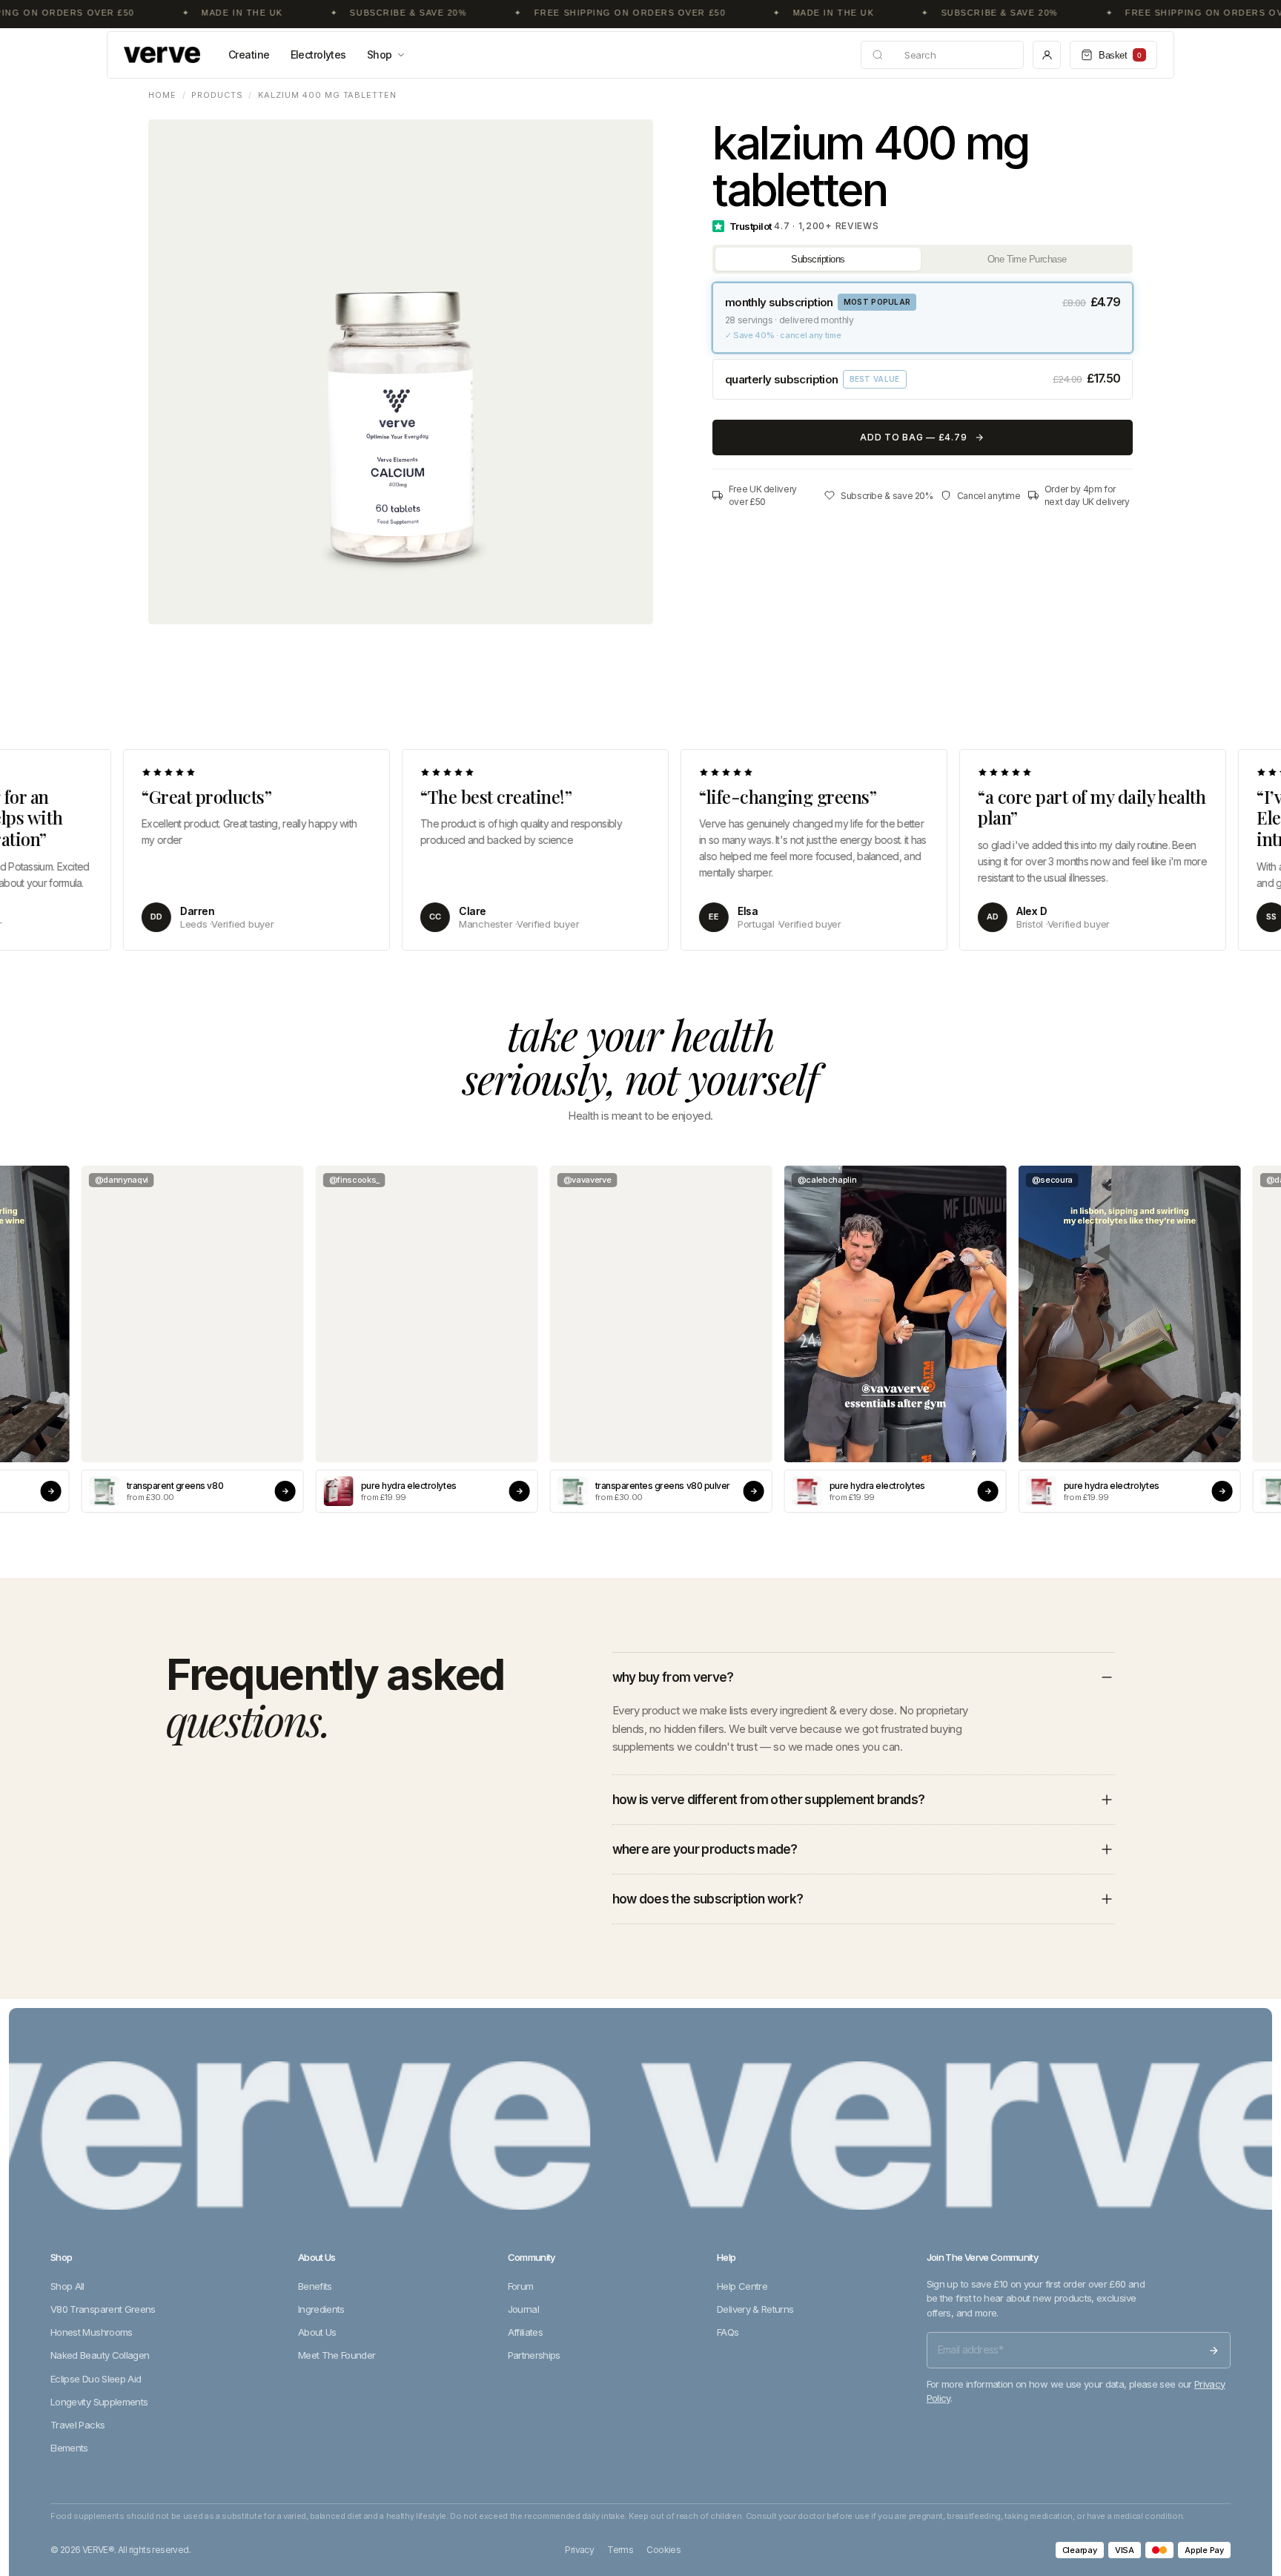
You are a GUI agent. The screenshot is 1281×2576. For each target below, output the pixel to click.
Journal (523, 2309)
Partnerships (534, 2355)
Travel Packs (77, 2425)
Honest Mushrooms (91, 2332)
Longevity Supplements (99, 2402)
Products (216, 95)
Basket (1120, 55)
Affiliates (525, 2332)
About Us (317, 2332)
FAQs (727, 2332)
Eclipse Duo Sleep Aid (95, 2379)
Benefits (315, 2286)
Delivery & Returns (755, 2309)
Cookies (663, 2549)
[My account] (1047, 55)
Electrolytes (318, 54)
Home (162, 95)
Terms (620, 2549)
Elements (69, 2448)
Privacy (579, 2549)
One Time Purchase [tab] (1027, 259)
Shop (379, 54)
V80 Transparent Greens (103, 2309)
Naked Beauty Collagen (99, 2355)
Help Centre (742, 2286)
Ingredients (321, 2309)
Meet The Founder (337, 2355)
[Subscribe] (1213, 2350)
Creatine (249, 54)
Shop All (67, 2286)
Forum (521, 2286)
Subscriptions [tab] (817, 259)
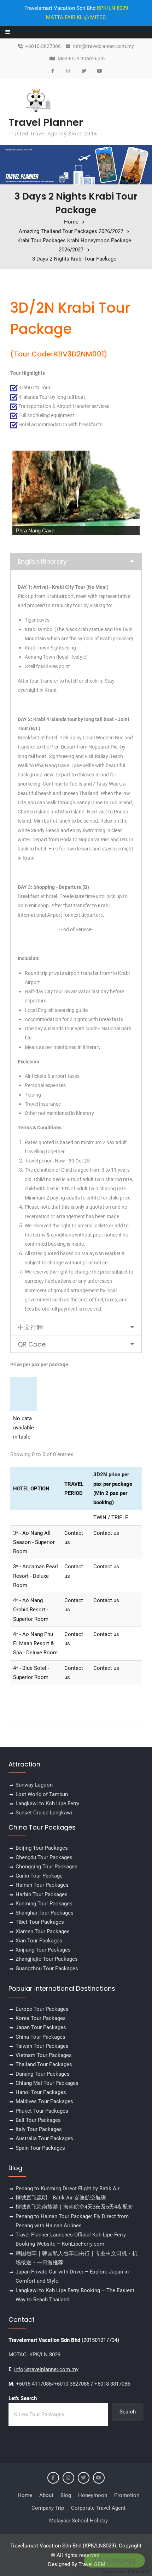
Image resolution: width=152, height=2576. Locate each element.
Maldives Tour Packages (44, 2101)
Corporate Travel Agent (98, 2508)
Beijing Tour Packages (42, 1848)
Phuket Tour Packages (42, 2111)
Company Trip (47, 2508)
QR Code (32, 1344)
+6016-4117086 (34, 2384)
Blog (65, 2495)
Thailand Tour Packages (44, 2064)
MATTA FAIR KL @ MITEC (76, 17)
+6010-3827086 (43, 46)
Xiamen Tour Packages (43, 1931)
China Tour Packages (40, 2037)
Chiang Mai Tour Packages (47, 2083)
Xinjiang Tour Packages (43, 1950)
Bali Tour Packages (38, 2120)
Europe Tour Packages (42, 2009)
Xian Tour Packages (39, 1940)
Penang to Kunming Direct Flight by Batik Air (67, 2188)
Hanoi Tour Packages (41, 2092)
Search (127, 2412)
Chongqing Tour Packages (46, 1866)
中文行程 (30, 1327)
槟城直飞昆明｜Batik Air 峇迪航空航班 (61, 2198)
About (46, 2495)
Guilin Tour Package (39, 1876)
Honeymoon (92, 2495)
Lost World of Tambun (42, 1794)
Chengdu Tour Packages (44, 1857)
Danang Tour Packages (43, 2074)
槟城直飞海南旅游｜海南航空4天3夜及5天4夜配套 (74, 2207)
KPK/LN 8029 (112, 8)
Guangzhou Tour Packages (47, 1968)
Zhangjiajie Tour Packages (47, 1959)
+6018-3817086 (112, 2384)
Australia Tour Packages (44, 2138)
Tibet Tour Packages (40, 1922)
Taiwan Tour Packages (42, 2046)
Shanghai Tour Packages (45, 1913)
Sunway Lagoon (34, 1785)
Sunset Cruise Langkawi (44, 1812)
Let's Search (22, 2398)
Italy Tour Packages (39, 2129)
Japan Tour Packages (41, 2027)
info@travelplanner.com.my (103, 46)
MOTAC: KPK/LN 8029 (34, 2354)
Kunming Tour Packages (44, 1903)
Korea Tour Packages (41, 2018)
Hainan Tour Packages (42, 1885)
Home (25, 2495)
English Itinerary (42, 561)
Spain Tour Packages (40, 2148)
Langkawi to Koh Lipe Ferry (47, 1803)
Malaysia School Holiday (78, 2520)
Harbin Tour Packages (42, 1894)
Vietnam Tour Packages (44, 2055)
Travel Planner (45, 122)
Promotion (126, 2495)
━━━━━━━━━━
**PROBLEM REQUIREMENTS:** From the line that has "QR Code (32, 1344)" through the line that has "Home (25, 2495)", copy every line exactly as it appears above, and leave out all others.

**SOLUTION TO THE PROBLEM:**
QR Code (32, 1344)
+6016-4117086 (34, 2384)
Blog (65, 2495)
Thailand Tour Packages (44, 2064)
MATTA FAIR KL @ MITEC (76, 17)
+6010-3827086 (43, 46)
Xiamen Tour Packages (43, 1931)
China Tour Packages (40, 2037)
Chiang Mai Tour Packages (47, 2083)
Xinjiang Tour Packages (43, 1950)
Bali Tour Packages (38, 2120)
Europe Tour Packages (42, 2009)
Xian Tour Packages (39, 1940)
Penang to Kunming Direct Flight by Batik Air (67, 2188)
Hanoi Tour Packages (41, 2092)
Search (127, 2412)
Chongqing Tour Packages (46, 1866)
中文行程 (30, 1327)
槟城直飞昆明｜Batik Air 峇迪航空航班 (61, 2198)
About (46, 2495)
Guilin Tour Package (39, 1876)
Honeymoon (92, 2495)
Lost World of Tambun (42, 1794)
Chengdu Tour Packages (44, 1857)
Danang Tour Packages (43, 2074)
槟城直飞海南旅游｜海南航空4天3夜及5天4夜配套 (74, 2207)
KPK/LN 8029 (112, 8)
Guangzhou Tour Packages (47, 1968)
Zhangjiajie Tour Packages (47, 1959)
+6018-3817086 (112, 2384)
Australia Tour Packages (44, 2138)
Tibet Tour Packages (40, 1922)
Taiwan Tour Packages (42, 2046)
Shanghai Tour Packages (45, 1913)
Sunway Lagoon (34, 1785)
Sunset Cruise Langkawi (44, 1812)
Let's Search (22, 2398)
Italy Tour Packages (39, 2129)
Japan Tour Packages (41, 2027)
info@travelplanner.com.my (103, 46)
MOTAC: KPK/LN 8029 (34, 2354)
Kunming Tour Packages (44, 1903)
Korea Tour Packages (41, 2018)
Hainan Tour Packages (42, 1885)
Home (25, 2495)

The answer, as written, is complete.